## DOCUMENT TEXT
# # # # #
Legal

Terms and Conditions

Last updated: 12 April 2026

These Terms govern use of our public website and set out general rules for engaging our studio. Paid work, SaaS builds, SLAs, and IP transfer are defined in your statement of work (SOW) or master services agreement (MSA), which prevail if they conflict with this page for that engagement.

1. Agreement

These Terms and Conditions (“Terms”) govern access to and use of the website at addictedsoftware.com by Addicted Software (“we”, “us”, “our”). By using the site you accept these Terms. If you disagree, do not use the site. If you enter into a separate contract with us, that contract applies to professional services in addition to these Terms where stated.

2. Definitions

  • Services: digital product engineering, design, consulting, and related professional services we provide to clients.
  • Deliverables: software, designs, documentation, or other materials specified in a SOW or order.
  • Client materials: data, content, credentials, trademarks, and systems you provide for us to perform Services.

3. Website vs client engagements

Marketing content on this site (including case studies and capability descriptions) is for general information and does not constitute an offer or guarantee of results. A binding engagement requires a signed or accepted written agreement (SOW, order form, or MSA) including scope, fees, and schedule. In case of conflict between these Terms and such an agreement, the agreement governs the Services.

4. Professional services (summary)

Unless your contract states otherwise:

  • You grant us timely access, decisions, and Client materials needed to perform the Services;
  • We perform Services with reasonable skill and care, using suitably qualified personnel;
  • Change requests may be handled via change orders or written amendment with adjusted fees or timelines;
  • Acceptance of Deliverables is as defined in your SOW (e.g. acceptance period, material defects);
  • Ongoing support, hosting, SLAs, and uptime commitments apply only if explicitly included in writing.

5. Fees, expenses, and taxes

Fees, invoicing schedule, currency, and late payment terms are set in your contract. Unless agreed otherwise, expenses (travel, third-party licences passed through at cost, etc.) are invoiced as stated in the SOW. You are responsible for applicable taxes, duties, and withholding unless reverse-charged or exempt under applicable law.
# # # # #
## TASK ITEM
Carry on the terms and conditions text from the point where it stops, after section 5. The material that comes next is from a different source than the terms and conditions.
# # # # #
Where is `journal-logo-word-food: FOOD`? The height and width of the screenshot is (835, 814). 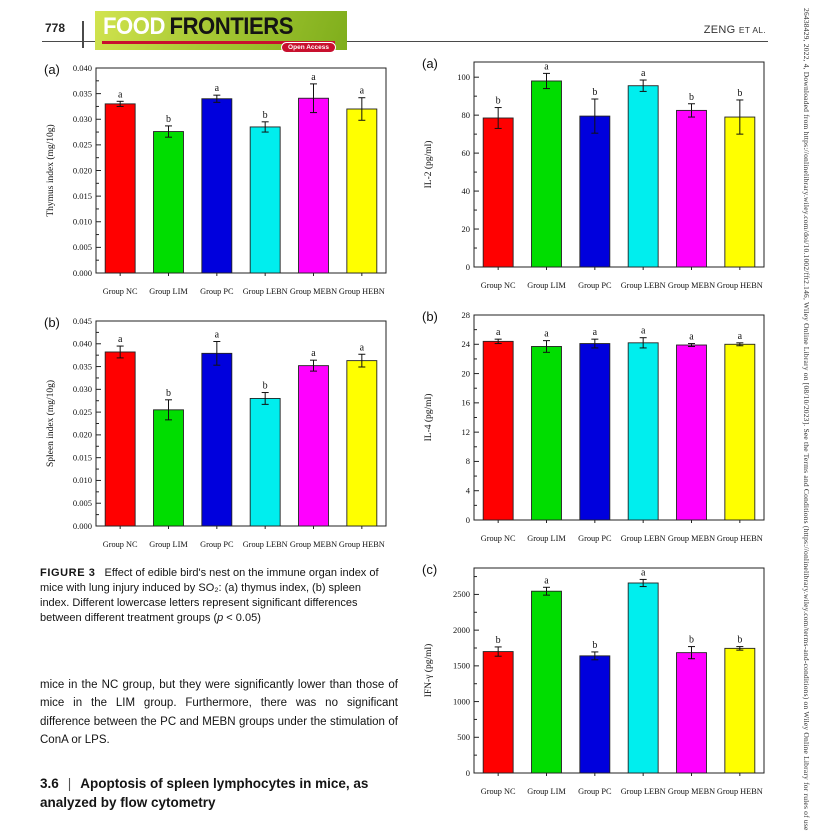
journal-logo-word-food: FOOD is located at coordinates (134, 26).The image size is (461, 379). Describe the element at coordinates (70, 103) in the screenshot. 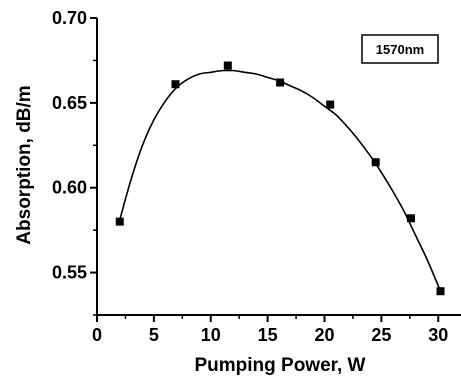

I see `y-tick-label: 0.65` at that location.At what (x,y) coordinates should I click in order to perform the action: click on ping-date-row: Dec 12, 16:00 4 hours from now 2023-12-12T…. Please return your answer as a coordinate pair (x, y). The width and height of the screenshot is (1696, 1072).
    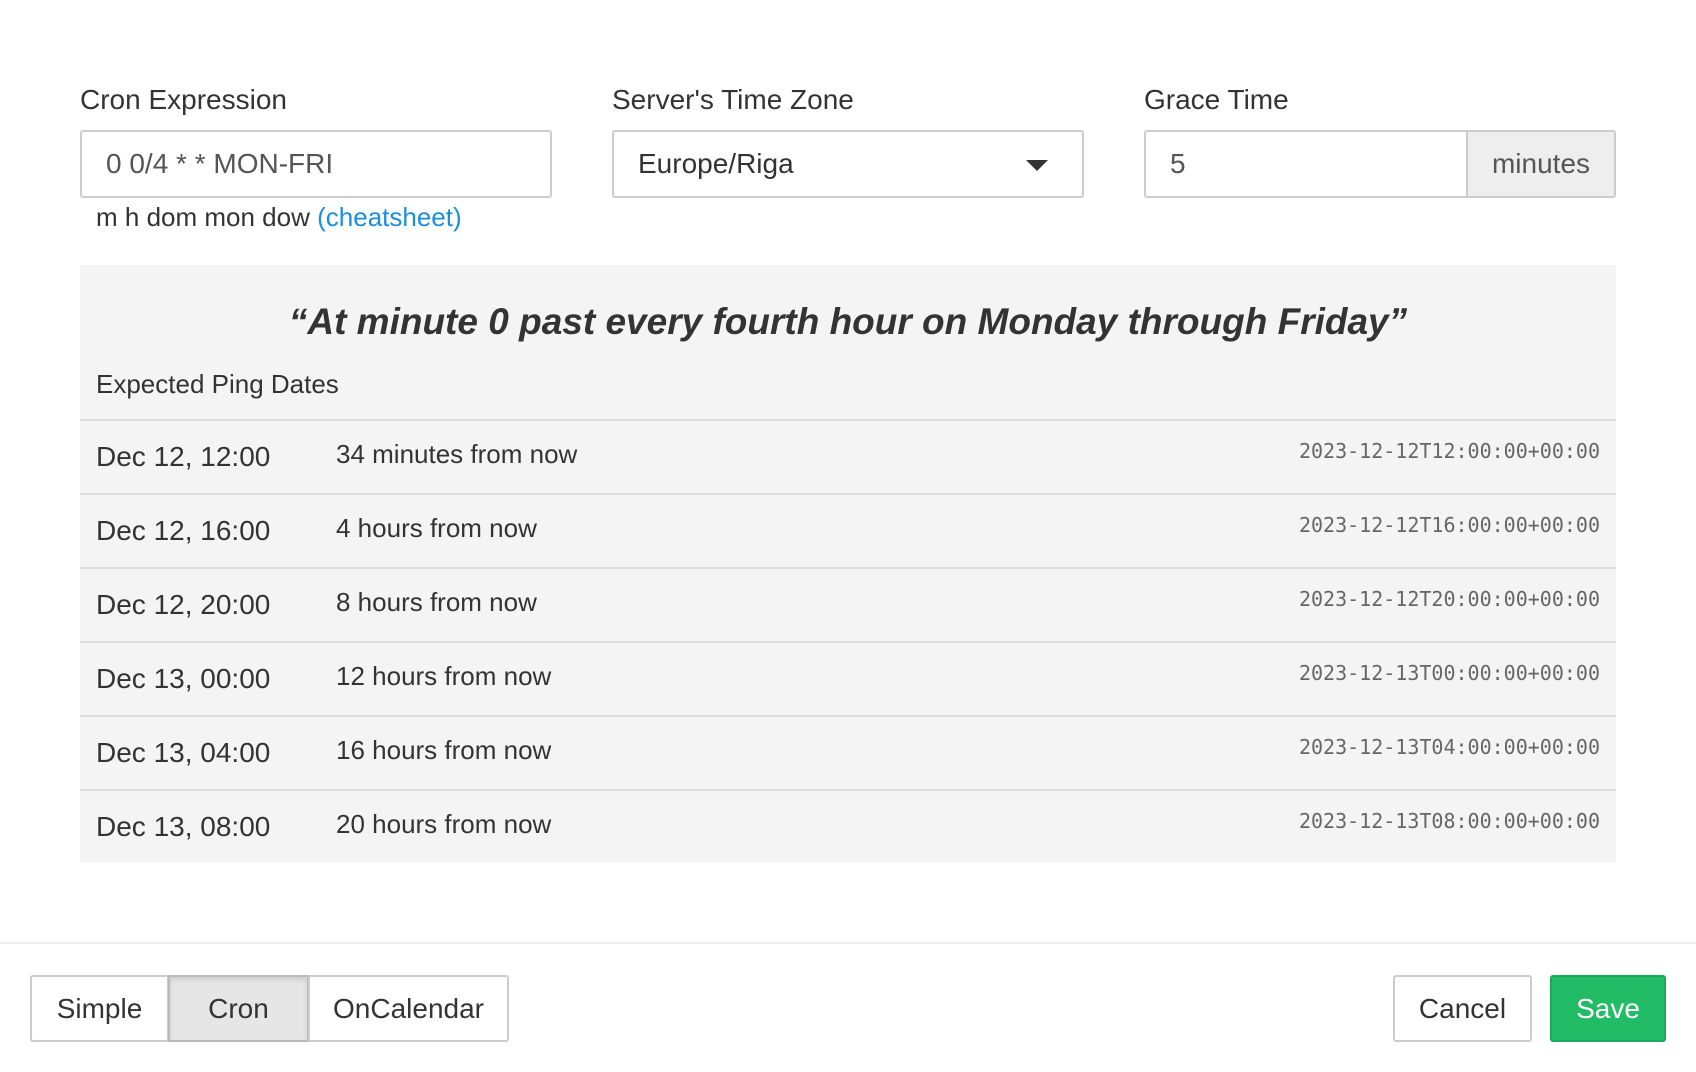
    Looking at the image, I should click on (848, 530).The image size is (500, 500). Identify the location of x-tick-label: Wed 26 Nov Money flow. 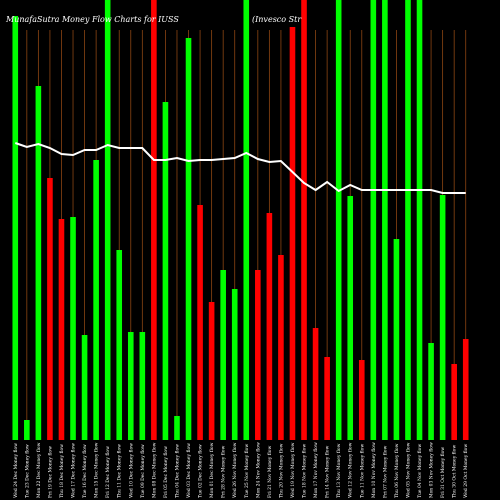
(235, 470).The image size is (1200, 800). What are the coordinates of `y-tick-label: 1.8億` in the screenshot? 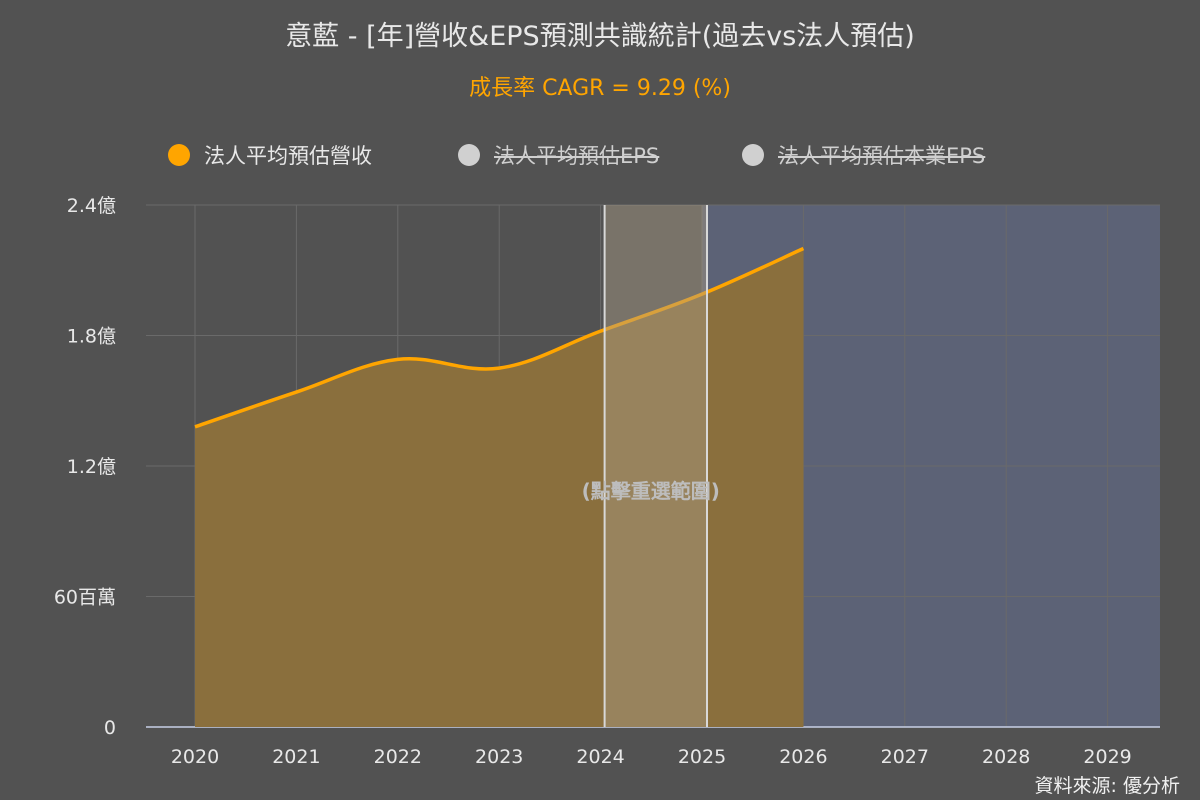 It's located at (92, 337). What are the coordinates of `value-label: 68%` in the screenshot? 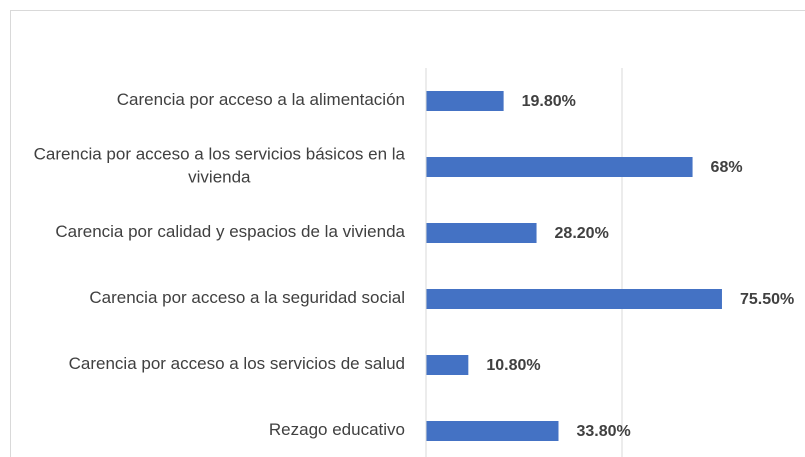 It's located at (727, 168).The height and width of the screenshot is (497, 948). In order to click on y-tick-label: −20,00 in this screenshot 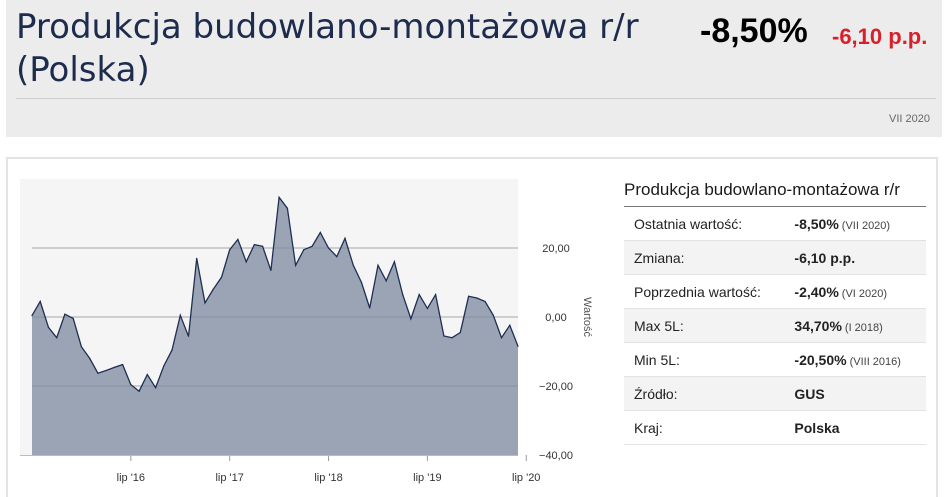, I will do `click(556, 387)`.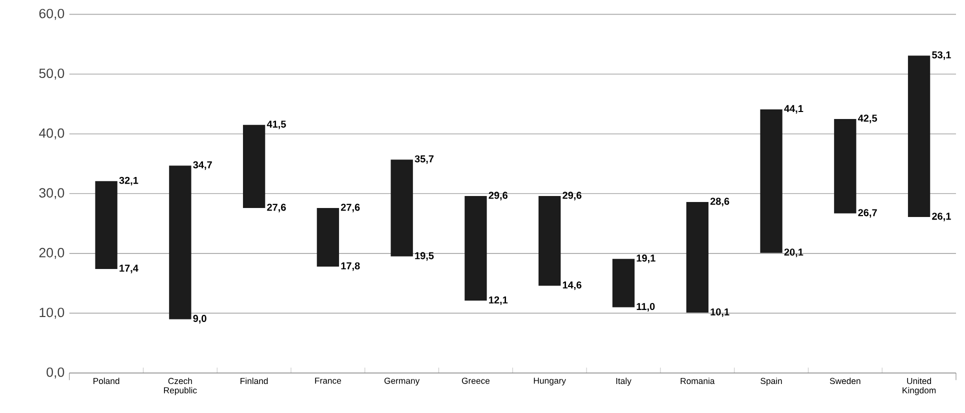 This screenshot has height=413, width=965. Describe the element at coordinates (720, 202) in the screenshot. I see `annotation: 28,6` at that location.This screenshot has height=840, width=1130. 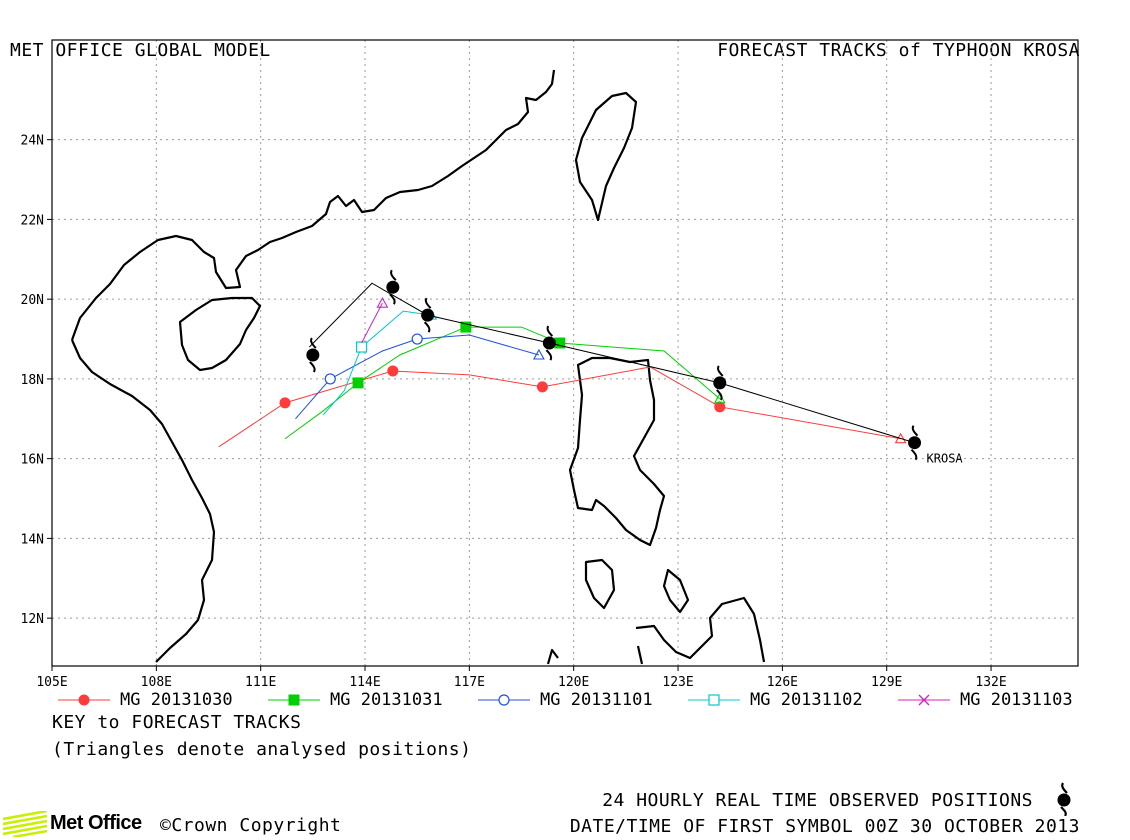 I want to click on legend-item-mg-20131102: MG 20131102, so click(x=776, y=700).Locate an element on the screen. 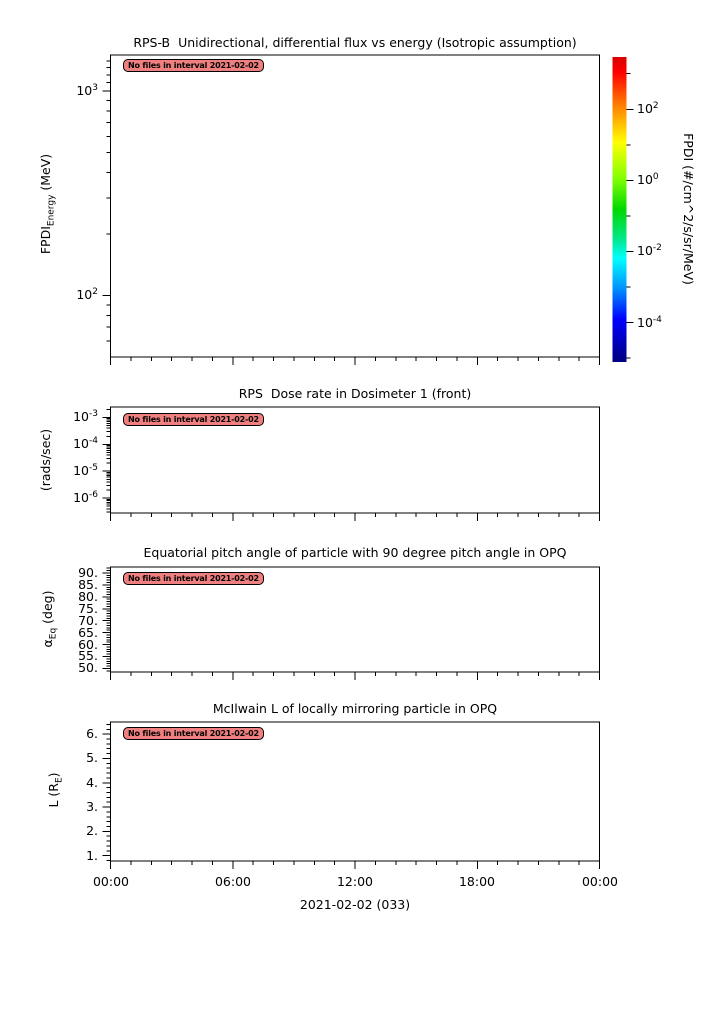  panel1-y-axis-label: FPDIEnergy (MeV) is located at coordinates (48, 204).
# # # # #
## OUTPUT
6. Intellectual property

Our website and marketing assets remain our property or our licensors’. You may link to our site and quote short excerpts with attribution; broader reproduction requires consent.

Client engagements: ownership and licence of Deliverables, pre-existing tools (“background IP”), and third-party open-source components are defined in your contract. Typically you receive a licence or assignment to custom work product upon payment, subject to retained rights in generic frameworks and third-party components.

You warrant you have rights to Client materials and that their use in the Services does not infringe third-party rights.

7. Confidentiality

Each party may receive confidential information from the other. The receiving party will use reasonable care to protect it and use it only for the purpose of the engagement, subject to exceptions (public domain, independently developed, lawful disclosure). Specific NDA terms in your MSA or SOW apply where signed.

8. AI and third-party services in delivery

We may use tools (including AI-assisted development or cloud APIs) to deliver Services efficiently, in line with confidentiality and your instructions. For products that expose AI features to your end users, responsibilities for prompts, training data, model providers, and compliance (including EU AI Act readiness where relevant) are allocated in the project agreement unless otherwise required by law.

9. Warranties and disclaimer

We warrant Services are performed in a professional manner consistent with the contract. Except as expressly stated in writing, we disclaim implied warranties of merchantability, fitness for a particular purpose, and non-infringement to the fullest extent permitted by law. The site itself is provided “as is” and “as available” without warranty of uninterrupted or error-free operation.

10. Limitation of liability

To the maximum extent permitted by law, neither party is liable for indirect, incidental, special, consequential, or punitive damages, or loss of profits, revenue, data, or goodwill, except for breaches of confidentiality or IP obligations where statute does not allow exclusion. Our aggregate liability arising out of or related to the website (excluding paid Services governed by your MSA) is capped at one hundred (100) euros. Liability for paid Services follows the cap and exclusions in your signed agreement if different. Nothing excludes liability for death, personal injury caused by negligence, fraud, or other liability that cannot be limited by law.

11. Indemnity

You agree to defend and indemnify us against third-party claims arising from Client materials, your use of Deliverables in breach of law, or your product’s end-user relationships, except to the extent caused by our wilful misconduct or uncured breach of contract. Mutual indemnities for IP infringement may be set out in your MSA.

12. Acceptable use (website)

You must not misuse the site: no unlawful use, no attempts to breach security, no distribution of malware, no scraping that degrades service for others, and no impersonation. We may suspend access if we reasonably believe these Terms are violated.

13. Third-party links

Links to third-party sites are for convenience. We do not control and are not responsible for their content or policies.

14. Suspension and term (website)

We may modify or discontinue parts of the site. For client Services, termination and consequences are governed by your contract.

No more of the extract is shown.